Ooh! I feel a bit more like my usual self again. Writing this must have helped!

5 comments:

Librarian said...

Writing usually does help, I find. As does reading, in my case at least. Coming across a finely ciselled and elegantly draped sentence in a book makes my mind make a tiny exclamation mark, and sometimes I manage to remember the sentence long enough to use it (or part of it) myself.
And like you said, sometimes it's an outside detail we never expected to spark that process in our minds and yet it does exactly that. A long time ago, I wrote about an instant that was such a spark for me; it is here if you are interested.

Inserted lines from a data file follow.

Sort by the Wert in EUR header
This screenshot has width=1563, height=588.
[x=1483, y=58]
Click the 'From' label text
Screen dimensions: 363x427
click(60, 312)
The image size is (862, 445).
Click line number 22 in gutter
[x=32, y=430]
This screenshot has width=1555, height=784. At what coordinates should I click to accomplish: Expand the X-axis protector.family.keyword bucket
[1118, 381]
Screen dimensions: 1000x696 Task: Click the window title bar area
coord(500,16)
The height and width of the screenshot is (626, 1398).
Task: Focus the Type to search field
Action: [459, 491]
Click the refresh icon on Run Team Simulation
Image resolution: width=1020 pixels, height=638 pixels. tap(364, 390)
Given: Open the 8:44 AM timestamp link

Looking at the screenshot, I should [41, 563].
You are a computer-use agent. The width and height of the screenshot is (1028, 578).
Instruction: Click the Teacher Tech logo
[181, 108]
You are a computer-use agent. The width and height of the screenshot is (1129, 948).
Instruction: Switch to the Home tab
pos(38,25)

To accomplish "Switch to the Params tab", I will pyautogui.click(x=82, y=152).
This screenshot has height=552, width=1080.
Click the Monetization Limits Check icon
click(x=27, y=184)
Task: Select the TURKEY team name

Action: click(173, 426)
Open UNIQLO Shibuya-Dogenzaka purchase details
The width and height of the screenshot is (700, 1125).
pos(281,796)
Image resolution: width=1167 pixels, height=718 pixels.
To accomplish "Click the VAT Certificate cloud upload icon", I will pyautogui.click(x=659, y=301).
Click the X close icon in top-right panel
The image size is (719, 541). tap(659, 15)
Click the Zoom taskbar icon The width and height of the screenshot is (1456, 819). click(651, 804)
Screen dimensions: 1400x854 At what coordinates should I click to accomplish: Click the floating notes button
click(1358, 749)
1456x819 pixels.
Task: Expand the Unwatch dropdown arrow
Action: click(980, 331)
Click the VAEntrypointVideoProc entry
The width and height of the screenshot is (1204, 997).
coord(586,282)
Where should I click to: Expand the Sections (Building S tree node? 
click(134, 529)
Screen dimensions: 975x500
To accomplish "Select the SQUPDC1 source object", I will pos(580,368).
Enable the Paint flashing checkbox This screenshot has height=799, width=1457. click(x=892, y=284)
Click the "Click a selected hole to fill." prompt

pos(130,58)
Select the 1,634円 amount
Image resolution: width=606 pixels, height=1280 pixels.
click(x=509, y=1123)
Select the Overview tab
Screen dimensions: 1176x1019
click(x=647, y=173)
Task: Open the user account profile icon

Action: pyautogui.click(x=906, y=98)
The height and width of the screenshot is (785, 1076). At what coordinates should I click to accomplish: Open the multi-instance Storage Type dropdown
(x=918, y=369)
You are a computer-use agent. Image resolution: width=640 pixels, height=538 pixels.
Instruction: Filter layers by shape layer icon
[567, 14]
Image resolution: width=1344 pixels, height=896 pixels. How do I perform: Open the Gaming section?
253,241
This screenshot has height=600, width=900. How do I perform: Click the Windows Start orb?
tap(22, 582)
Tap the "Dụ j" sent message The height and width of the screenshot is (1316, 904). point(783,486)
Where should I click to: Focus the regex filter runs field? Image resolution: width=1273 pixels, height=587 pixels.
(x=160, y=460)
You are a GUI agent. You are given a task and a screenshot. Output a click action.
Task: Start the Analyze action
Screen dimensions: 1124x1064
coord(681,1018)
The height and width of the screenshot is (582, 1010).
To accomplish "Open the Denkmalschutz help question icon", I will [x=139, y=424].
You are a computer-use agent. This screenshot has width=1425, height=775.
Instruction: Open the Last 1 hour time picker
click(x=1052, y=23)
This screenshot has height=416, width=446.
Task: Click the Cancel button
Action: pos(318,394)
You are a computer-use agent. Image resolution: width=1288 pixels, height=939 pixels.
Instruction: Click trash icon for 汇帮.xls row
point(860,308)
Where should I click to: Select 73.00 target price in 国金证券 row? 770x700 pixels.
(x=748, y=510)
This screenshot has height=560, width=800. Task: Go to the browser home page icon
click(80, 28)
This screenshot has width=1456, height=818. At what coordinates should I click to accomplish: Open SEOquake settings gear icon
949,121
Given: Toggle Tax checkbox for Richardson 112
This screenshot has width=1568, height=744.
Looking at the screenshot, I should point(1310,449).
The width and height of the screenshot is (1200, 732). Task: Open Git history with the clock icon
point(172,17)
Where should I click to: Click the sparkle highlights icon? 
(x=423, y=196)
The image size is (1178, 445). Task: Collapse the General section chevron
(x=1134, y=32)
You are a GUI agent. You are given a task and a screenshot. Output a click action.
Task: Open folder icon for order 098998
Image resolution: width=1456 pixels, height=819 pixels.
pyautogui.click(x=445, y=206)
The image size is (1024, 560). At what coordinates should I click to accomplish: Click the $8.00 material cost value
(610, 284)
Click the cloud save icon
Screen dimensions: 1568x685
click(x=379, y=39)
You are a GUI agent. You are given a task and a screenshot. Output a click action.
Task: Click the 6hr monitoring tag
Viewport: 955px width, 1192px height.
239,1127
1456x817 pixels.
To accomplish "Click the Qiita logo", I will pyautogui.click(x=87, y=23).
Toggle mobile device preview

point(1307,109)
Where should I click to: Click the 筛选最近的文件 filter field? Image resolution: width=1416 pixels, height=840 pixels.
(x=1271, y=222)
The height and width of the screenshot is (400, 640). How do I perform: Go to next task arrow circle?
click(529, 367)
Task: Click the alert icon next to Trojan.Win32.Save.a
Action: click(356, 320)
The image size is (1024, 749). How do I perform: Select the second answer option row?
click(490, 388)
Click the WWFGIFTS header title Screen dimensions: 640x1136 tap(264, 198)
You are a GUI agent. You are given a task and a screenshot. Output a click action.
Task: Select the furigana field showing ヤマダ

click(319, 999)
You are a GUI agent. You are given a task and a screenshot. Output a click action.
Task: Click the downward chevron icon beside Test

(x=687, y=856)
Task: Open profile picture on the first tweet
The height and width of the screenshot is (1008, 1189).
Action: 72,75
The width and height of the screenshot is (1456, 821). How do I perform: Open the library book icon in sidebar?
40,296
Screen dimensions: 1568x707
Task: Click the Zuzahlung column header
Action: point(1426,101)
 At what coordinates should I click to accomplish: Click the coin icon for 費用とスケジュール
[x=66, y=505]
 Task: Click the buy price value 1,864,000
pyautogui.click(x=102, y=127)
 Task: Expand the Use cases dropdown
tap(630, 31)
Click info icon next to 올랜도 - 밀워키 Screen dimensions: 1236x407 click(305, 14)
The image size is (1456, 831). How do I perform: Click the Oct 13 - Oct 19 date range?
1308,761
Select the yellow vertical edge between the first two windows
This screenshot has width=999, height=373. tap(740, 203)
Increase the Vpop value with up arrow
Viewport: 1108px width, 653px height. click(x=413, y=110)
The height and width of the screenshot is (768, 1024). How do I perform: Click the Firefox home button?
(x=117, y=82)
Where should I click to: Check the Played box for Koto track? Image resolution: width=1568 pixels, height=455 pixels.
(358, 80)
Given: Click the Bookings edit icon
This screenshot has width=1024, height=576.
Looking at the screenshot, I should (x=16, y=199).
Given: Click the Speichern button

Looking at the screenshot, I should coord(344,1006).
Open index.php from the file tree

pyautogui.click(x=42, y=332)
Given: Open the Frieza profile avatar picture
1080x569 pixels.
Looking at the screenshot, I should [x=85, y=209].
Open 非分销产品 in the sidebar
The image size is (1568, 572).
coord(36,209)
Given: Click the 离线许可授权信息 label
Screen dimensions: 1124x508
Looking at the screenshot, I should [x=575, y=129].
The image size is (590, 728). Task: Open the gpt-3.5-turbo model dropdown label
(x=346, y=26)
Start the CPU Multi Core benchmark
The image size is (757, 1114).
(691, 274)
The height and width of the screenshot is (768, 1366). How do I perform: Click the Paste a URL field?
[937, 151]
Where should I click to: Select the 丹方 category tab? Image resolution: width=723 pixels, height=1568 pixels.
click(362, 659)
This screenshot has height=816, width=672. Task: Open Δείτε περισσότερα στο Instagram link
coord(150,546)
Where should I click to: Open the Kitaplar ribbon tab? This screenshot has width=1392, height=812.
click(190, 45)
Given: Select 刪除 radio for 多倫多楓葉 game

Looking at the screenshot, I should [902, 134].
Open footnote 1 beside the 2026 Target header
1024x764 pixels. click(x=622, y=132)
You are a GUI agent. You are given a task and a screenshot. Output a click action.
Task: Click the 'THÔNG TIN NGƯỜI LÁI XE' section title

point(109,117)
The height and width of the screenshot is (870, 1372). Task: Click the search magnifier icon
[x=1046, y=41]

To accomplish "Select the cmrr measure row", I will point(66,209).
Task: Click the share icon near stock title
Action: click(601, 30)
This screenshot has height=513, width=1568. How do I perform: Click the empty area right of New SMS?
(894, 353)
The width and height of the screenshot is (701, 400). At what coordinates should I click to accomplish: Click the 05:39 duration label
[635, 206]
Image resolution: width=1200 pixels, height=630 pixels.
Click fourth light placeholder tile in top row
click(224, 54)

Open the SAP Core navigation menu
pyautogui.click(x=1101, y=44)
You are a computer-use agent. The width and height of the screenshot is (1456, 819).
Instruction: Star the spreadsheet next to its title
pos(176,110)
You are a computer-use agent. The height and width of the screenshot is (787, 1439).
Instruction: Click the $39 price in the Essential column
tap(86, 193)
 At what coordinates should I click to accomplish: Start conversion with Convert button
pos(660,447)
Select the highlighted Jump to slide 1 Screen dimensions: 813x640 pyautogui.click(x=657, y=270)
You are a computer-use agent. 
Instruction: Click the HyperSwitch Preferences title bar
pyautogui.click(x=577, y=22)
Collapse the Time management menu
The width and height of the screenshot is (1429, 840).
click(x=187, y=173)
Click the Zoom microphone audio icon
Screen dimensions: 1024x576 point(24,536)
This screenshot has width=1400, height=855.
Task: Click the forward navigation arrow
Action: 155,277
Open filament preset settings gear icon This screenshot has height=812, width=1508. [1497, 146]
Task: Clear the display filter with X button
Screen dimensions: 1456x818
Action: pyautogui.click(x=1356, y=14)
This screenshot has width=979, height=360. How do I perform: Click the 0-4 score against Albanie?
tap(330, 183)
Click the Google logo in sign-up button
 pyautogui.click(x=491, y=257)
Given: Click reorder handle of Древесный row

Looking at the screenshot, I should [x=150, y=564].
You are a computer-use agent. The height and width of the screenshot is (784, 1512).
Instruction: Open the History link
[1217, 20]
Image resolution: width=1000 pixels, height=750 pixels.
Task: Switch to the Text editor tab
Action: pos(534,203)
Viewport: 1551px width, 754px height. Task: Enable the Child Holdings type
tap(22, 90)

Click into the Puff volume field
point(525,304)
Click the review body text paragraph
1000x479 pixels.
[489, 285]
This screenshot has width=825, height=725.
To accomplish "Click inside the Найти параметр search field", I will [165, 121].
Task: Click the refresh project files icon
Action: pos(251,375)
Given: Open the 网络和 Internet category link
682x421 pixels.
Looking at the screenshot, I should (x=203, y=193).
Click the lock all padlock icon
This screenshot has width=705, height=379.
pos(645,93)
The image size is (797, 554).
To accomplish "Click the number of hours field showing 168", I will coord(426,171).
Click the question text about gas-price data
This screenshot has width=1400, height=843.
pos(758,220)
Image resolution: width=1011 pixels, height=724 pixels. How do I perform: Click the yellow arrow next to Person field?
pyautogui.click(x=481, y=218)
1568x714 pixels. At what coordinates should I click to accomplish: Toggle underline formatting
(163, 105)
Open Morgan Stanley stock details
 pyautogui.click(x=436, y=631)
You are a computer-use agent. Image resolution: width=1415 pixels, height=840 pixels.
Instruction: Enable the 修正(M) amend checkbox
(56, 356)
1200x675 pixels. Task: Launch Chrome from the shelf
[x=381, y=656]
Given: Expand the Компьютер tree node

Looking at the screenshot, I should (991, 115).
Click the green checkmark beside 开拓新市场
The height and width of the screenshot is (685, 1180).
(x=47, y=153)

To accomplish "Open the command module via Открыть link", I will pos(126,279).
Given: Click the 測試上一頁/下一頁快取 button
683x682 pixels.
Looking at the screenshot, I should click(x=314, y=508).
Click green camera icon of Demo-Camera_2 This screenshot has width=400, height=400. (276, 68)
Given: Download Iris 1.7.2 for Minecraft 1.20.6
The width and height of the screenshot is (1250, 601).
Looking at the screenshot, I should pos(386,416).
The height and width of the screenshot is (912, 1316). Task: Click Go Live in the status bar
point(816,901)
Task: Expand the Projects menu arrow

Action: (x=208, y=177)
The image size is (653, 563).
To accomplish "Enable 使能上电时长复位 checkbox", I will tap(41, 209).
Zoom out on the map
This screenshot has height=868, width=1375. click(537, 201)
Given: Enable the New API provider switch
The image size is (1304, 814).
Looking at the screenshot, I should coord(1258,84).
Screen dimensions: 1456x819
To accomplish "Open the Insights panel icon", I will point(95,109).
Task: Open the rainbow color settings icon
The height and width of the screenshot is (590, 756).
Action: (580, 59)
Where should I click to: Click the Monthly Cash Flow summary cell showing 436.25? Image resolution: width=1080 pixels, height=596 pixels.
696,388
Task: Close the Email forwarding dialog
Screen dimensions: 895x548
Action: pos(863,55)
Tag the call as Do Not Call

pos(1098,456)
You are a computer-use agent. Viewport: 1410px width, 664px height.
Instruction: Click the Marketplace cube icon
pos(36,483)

Very important for me is the balance between interacting with people (sometimes with many people, as when I am attending some event or other) and being on my own. I need both. The interacting gives me inspiration, the alone time gives me the chance to follow up on it, and surprisingly enough, I do find inspiration within myself every now and then.
I like your comparison with rooms that are shut and then reopened again. It is a very good example, and I am glad to know that your rooms are well lit, heated and aired again.

Kay G. said...

Glad you are feeling better. You should realize that when you have an illness, it takes a long while for the body to completely recover. Be kind to yourself!
And I have been curious all my life about anything and everything! It puts people off sometimes but it is helpful in writing a blog!

Perlnumquist said...

Thank you both for your comments. Yes, I suppose I should remember that mind and body are effectively the same thing and being physically might affect my mental capacities. I suppose I of all people should already realise this.
What concerned me was that my curiosity, usually a constant and faithful companion, was notably absent. And I missed it. But apart from everyone frowning at me and saying "You look pale!" I mostly feel ok. I just want to make sure I don't descent to that wretched dull state again.

Friko said...

I’m glad that the light is back on. Mine was out too, but that’s just being ill and unable to rise to any kind of activity. Once energy level rise, so does everything else. Or so I tell myself.

I have a huge problem: inertia.
Once I’m becalmed I stay becalmed for a long time.

Let’s hope the new year brings a bit more zest.

Perlnumquist said...

Well, I think perhaps we have to be a bit more active that hoping the new year provides us with stuff we can turn into energy. I can't speak for the universality of this but, personally, I have to have exposure to interesting people and situations, even via this very medium I am using now, if my brain is to wake up and emit the sparks that ignite ideas and creativity. This is perhaps the realisation of this Christmas brea, I agree though: The dampening effects of illness perhaps need factoring in in this case.